Kate Clark is a sculptor who lives and works in Brooklyn, NY. Her work studies the tension between personal and mythical realms by creating sculpture that synthesizes the human face and the body of wild animals.

Kate had her first solo exhibit at Claire Oliver Gallery in New York in 2008. Since then Kate has been included in museum exhibitions at the Aldrich Museum of Contemporary Art, The Islip Art Museum, and The Bellevue Arts Museum. Kate had her first solo museum show in 2010 at the Mobile Museum of Art. In 2011-2012, Kate will be included in shows at MOFA: Florida State University, Cranbrook Art Museum, Frist Center for the Visual Arts, The Winnepeg Art Gallery and the Glenbow Museum.
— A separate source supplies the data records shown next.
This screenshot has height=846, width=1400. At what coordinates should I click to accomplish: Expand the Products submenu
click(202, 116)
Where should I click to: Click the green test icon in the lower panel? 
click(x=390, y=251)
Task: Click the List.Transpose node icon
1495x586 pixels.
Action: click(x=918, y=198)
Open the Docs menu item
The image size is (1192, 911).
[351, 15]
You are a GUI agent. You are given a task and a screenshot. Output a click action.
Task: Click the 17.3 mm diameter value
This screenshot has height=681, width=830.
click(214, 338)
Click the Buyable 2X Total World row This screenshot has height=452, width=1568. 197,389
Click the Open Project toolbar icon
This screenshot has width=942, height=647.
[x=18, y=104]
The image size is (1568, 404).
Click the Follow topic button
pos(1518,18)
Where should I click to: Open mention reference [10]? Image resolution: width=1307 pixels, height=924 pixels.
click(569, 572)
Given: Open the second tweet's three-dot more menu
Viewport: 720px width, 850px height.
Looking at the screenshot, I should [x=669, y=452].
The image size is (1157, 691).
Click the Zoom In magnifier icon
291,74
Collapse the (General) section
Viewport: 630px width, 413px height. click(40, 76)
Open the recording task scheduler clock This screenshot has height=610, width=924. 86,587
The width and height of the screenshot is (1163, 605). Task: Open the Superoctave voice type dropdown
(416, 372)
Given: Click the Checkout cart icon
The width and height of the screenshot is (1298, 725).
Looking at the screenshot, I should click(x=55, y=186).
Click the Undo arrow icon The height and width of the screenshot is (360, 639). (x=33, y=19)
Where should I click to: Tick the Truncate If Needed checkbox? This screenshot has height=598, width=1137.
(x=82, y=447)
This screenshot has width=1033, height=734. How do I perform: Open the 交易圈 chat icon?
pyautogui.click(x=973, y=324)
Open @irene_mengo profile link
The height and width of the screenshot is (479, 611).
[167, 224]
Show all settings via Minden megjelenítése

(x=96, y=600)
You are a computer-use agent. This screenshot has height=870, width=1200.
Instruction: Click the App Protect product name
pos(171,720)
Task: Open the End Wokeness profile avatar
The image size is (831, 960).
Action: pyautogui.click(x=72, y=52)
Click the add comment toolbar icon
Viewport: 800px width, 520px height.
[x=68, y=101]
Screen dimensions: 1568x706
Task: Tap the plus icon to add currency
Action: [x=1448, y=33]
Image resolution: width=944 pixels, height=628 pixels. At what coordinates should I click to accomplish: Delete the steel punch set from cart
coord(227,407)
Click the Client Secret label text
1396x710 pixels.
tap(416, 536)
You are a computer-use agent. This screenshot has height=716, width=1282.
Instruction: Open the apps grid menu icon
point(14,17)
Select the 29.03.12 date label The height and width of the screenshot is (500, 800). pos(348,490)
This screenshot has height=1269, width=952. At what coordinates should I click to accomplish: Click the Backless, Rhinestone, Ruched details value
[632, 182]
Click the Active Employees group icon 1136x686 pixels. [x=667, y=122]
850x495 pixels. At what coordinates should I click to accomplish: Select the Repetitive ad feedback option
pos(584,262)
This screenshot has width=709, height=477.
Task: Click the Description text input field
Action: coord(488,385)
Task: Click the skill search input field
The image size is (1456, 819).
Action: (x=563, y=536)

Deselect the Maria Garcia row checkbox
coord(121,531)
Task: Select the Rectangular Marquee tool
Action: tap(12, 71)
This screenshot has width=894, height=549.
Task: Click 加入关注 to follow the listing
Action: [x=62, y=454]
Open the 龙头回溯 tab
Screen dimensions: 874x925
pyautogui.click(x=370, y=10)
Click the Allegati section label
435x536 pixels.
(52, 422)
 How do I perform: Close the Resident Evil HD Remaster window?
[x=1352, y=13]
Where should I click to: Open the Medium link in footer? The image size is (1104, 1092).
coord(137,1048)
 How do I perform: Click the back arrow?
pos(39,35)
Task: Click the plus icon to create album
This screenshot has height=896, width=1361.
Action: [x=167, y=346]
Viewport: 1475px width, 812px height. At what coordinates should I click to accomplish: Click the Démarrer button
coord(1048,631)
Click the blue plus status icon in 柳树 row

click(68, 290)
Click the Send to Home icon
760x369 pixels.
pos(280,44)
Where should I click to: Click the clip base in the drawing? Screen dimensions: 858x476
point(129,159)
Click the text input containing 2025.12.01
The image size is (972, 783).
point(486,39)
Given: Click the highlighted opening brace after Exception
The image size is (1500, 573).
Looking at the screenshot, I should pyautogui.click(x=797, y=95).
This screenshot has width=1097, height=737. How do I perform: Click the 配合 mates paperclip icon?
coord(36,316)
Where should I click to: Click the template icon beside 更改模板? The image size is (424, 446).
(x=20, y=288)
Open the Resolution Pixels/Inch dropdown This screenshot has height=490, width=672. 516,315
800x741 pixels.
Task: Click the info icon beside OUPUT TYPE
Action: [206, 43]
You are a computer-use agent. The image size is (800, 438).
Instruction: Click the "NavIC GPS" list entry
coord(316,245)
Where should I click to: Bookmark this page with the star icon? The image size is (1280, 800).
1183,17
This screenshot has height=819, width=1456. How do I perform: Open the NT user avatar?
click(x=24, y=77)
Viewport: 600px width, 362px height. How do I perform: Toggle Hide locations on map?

Her work has been collected internationally and is in public collections such as the David Roberts Art Foundation in London and the C-Collection in Switzerland. Kate attended Cornell University for her BFA and Cranbrook Academy of Art for her MFA and has been awarded fellowships from the Jentel Artists Residency in Wyoming, The Fine Arts Work Center Residency in Provincetown, MA., and the Marie Walsh Sharpe Studio Program in New York.

Kate’s sculptures have been featured in the New York Times, New York Magazine, Art21:Blog, The Village Voice, PAPERmag, The Atlantic, NYArts, Arte Mondadori, Bang Art, the BBC World News Brazil, and many other publications.

 

Artist StatementStudying the tension between personal and mythical realms, I create sculpture that synthesizes the human face into the body of wild animals. Initially, these forms can be shocking and repelling as viewers both recognize and reject their presence. The disruptive alignment of the intimate face and animal body asserts that human experience is mostly contained, a mask which is incomprehensible and psychologically complex.

We bring assumptions to any contemplation of the wild. We project unease, a response to what we understand to be primitive, unrestrained, even dangerous.

The tamed face, our face, is a mirror reflecting safety and cultivation. Emotion is caught in the eyes, the mouth, the tilt of the head. A single life, with its private and unique history, gazes back at us.

The visible seams themselves are there to remind the viewer that I’ve undone the exotic and wild to construct portraits which ask you to embrace contradiction. One can seek out themselves in the vulnerability of expression, while confronting a shifting and uncertain relationship: underlying violence beneath a guise of control.